Use our Single Parent forum to speak to other parents raising a child alone.

Helping your child with their feelings

7 replies

chelen · 24/11/2011 20:47

Hi, I'm a stepmum (SS lives with his Dad and me), I thought lone parents where your ex-p left the family would have lots of experience with this issue.

My SS seems to have just realised his mum didn't 'have to' move away and has just in last few days stopped blaming his Dad for not 'stopping' her leaving. I think he has just opened his mind to the possibility that his Mum made choices (she moved a long way, is there most of the time but does come back for regular contact).

He is now really, really sad. It is heart breaking to see him so sad about things.

I just wondered if your children had gone thru similar 'realisations' and if they had struggled, how you helped them, what to expect next.

INSTRUCTION -> Please reproduce everything from "Helping your child" down to "with this issue." in the forum post about helping a child with their feelings.

DATASET SECTION ->
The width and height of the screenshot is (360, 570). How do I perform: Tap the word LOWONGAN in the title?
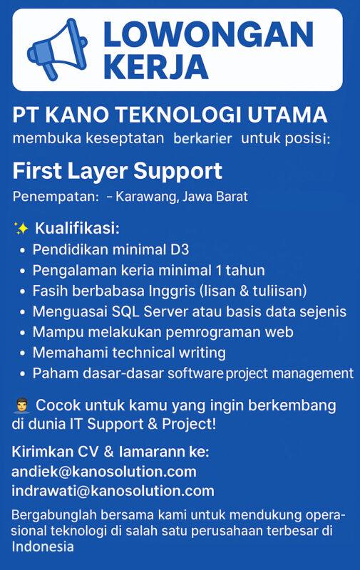point(207,35)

THE REPLY ->
Helping your child with their feelings

7 replies

chelen · 24/11/2011 20:47

Hi, I'm a stepmum (SS lives with his Dad and me), I thought lone parents where your ex-p left the family would have lots of experience with this issue.